[What you need to do]:
Please repeat, exactly as written, the line containing "This screenshot has width=422, height=266." and every line after it through the end of the records below.

[Material for this task]:
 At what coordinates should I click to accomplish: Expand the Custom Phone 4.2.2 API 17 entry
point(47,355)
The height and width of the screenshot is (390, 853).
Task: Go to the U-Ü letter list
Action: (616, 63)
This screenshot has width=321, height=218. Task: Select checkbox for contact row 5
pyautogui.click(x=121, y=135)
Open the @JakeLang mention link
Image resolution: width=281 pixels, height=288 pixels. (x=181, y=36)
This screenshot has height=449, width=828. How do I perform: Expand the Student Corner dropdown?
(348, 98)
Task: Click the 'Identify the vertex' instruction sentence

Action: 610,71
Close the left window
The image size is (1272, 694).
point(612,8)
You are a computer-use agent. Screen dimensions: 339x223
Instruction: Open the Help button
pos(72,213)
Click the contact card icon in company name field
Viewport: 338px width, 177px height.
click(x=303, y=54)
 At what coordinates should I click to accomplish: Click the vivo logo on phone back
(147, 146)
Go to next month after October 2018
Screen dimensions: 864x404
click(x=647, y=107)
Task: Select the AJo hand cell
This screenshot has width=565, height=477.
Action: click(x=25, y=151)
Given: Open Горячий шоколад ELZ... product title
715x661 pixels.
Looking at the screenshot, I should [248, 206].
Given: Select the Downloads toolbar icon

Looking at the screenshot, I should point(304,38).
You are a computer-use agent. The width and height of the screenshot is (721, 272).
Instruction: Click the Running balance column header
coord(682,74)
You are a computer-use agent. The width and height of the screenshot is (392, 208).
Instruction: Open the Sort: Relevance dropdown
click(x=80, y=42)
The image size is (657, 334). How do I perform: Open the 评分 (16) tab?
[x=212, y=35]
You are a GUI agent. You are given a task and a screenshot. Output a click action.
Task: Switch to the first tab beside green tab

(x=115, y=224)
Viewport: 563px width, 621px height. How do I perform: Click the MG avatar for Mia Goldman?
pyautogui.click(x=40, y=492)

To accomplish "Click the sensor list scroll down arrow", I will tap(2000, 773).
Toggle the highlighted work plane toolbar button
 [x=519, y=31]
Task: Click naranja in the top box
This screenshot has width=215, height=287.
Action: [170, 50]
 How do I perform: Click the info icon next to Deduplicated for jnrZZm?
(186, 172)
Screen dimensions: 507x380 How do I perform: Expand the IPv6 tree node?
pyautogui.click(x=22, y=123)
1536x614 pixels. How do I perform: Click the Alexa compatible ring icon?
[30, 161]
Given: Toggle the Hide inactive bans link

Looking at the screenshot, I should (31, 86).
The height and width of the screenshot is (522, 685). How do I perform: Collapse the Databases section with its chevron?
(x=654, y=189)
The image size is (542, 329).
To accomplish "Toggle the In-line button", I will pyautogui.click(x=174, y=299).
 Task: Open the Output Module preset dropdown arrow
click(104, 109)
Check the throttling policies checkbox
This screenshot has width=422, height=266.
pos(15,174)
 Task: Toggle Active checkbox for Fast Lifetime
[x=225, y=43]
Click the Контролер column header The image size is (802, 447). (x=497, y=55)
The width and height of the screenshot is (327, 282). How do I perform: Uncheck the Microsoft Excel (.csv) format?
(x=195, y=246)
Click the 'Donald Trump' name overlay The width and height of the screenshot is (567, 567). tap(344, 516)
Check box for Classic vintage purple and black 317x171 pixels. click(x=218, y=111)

[Answer to this task]:
This screenshot has width=422, height=266.
pos(15,174)
 Task: Toggle Active checkbox for Fast Lifetime
[x=225, y=43]
Click the Контролер column header The image size is (802, 447). (x=497, y=55)
The width and height of the screenshot is (327, 282). How do I perform: Uncheck the Microsoft Excel (.csv) format?
(x=195, y=246)
Click the 'Donald Trump' name overlay The width and height of the screenshot is (567, 567). tap(344, 516)
Check box for Classic vintage purple and black 317x171 pixels. click(x=218, y=111)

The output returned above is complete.